§ **WORK TO BE COMPLETED**:
Please output the section of the text on California's progressive politics from "There’s no mystery" to "so overwhelmingly progressive?", copied word for word.

§ **DOCUMENT EXTRACT**:
- - -

California is the Trump administration’s most formidable adversary, not only on matters of immigration, but on damn near everything. No other entity—not the Democratic Party, not the tech industry, surely not the civil liberties lobby—has the will, the resources, and the power California brings to the fight. Others have the will, certainly, but not California’s clout.

There’s no mystery to the clout. California is immense, a state of 40 million, home to an economy that is the world’s sixth-largest. But the will? Has the home state of Richard Nixon and Ronald Reagan truly become so overwhelmingly progressive?

It clearly has. What was remarkable about California’s performance in last November’s election wasn’t merely that it went for Hillary Clinton over Donald Trump by a margin of four million votes; that’s partly just a testament to the state’s size. What was remarkable was that the share of its voters who cast ballots for Clinton—61.5 percent—was greater than any other state’s.

And this is hardly the only metric that spotlights California as the nation’s most progressive state. California is one of just six states that have a Democratic governor and Democrats in control of both houses of the legislature (California Democrats actually hold two-thirds of the seats in each house). No Republican has been elected to a statewide office (there are ten of them, counting the two U.S. senators) since 2006. In 2012 and again in 2016, state voters have approved ballot measures that made the nation’s most progressive state income tax even more progressive.

Californians know the state’s demographics explain a lot of this change, but only a relative few can tell you what the forces were, and are, that translated the rising number of Latinos and Asians into progressive political power. Both California and Texas, for instance, are 39 percent Latino, but in California, the nation’s most strategically savvy labor movement politically socialized and mobilized the Latino community as Tammany once did the Irish, while Texas, all but devoid of a labor movement, has seen no such development. California’s fast-growing Asian communities, which constitute nearly 15 percent of the state’s population, have moved left in recent decades, with more than 70 percent of their vote going to Democrats in recent elections. Add the Latinos and Asians to the state’s African American population and the large number of white liberals in the state’s metropolitan centers, and California’s newfound status as the nation’s leftmost state should come as no mystery. Indeed, among the world’s six largest economies—the United States, China, Germany, Britain, France, and the Golden State—California’s citizenry and elected leaders are clearly the most progressive.

- - -

§ **SUPPLIED MATERIAL**:
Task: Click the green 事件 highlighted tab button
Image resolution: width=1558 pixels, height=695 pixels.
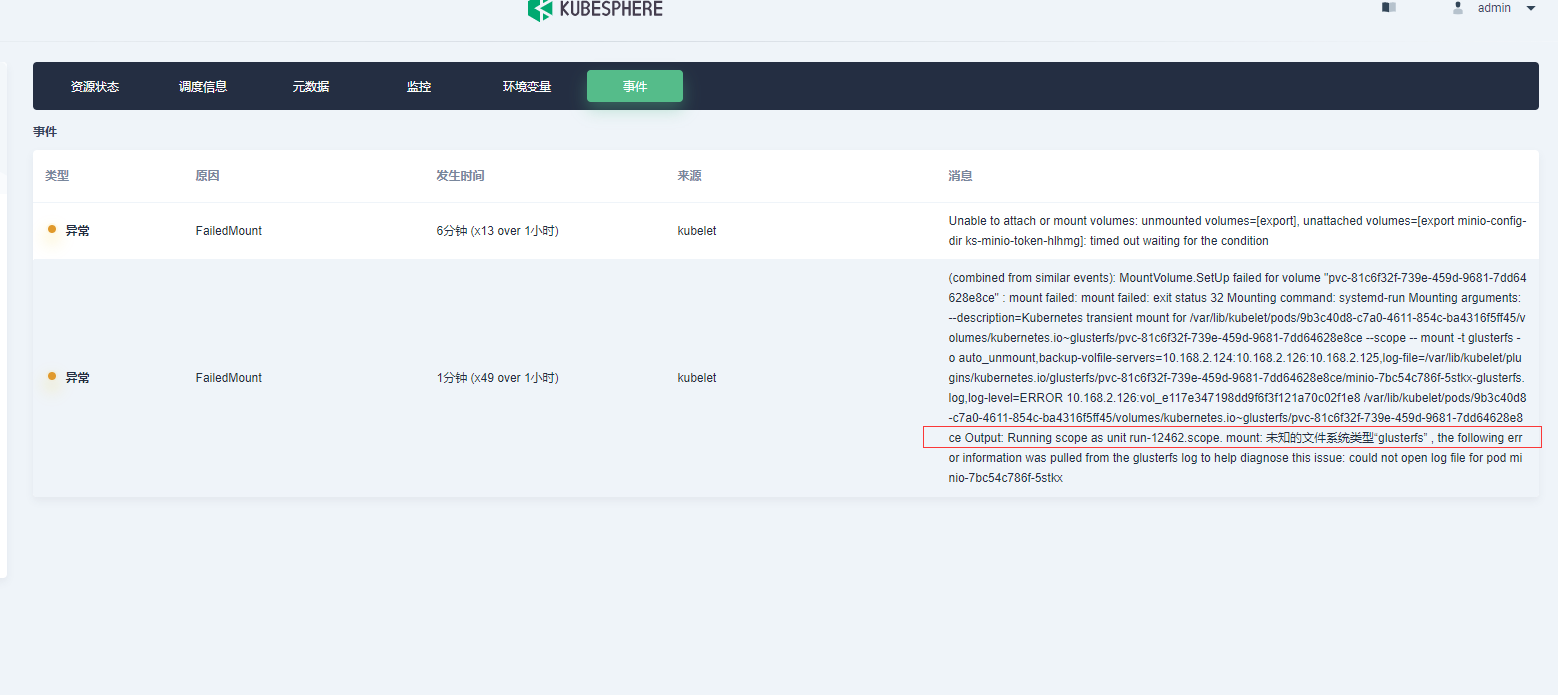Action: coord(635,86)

- - -

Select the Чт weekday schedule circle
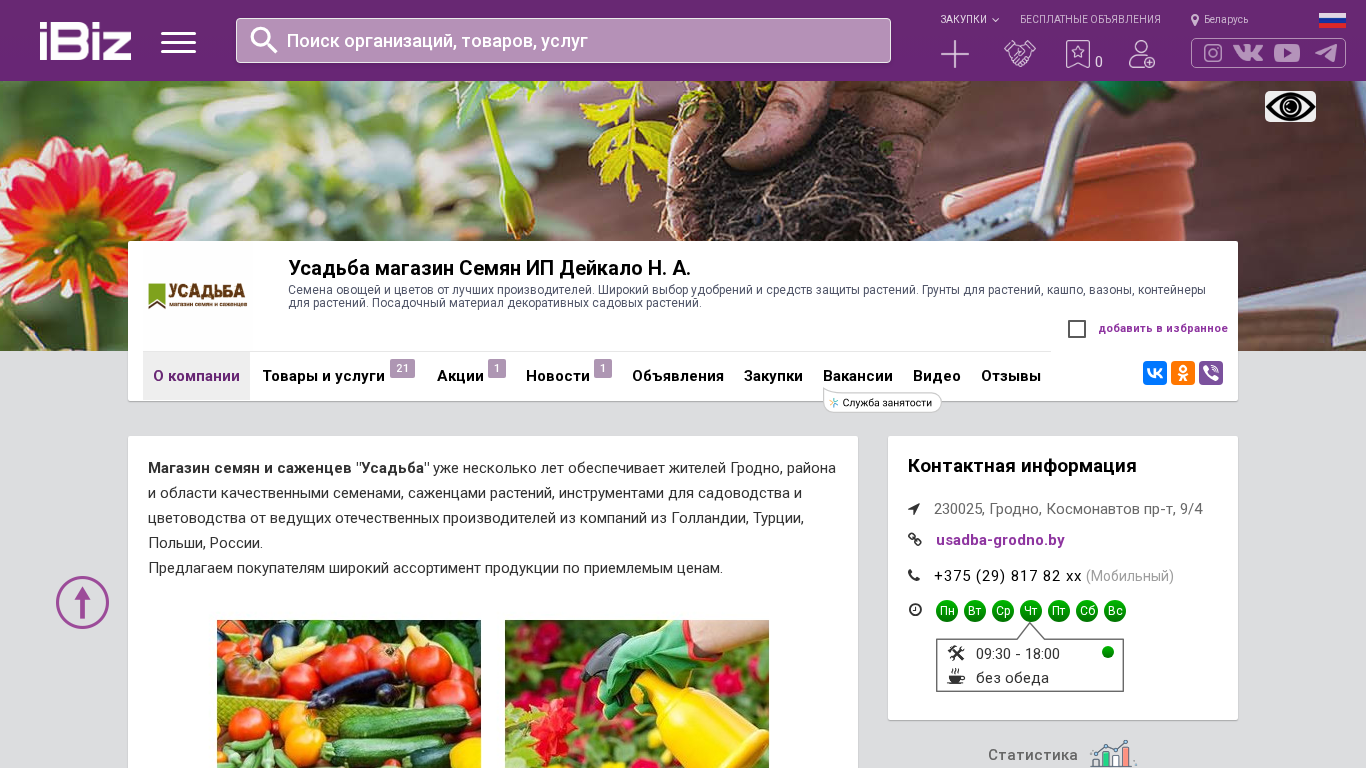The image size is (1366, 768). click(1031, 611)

- - -

§ **REPLY TO THE TASK**:
There’s no mystery to the clout. California is immense, a state of 40 million, home to an economy that is the world’s sixth-largest. But the will? Has the home state of Richard Nixon and Ronald Reagan truly become so overwhelmingly progressive?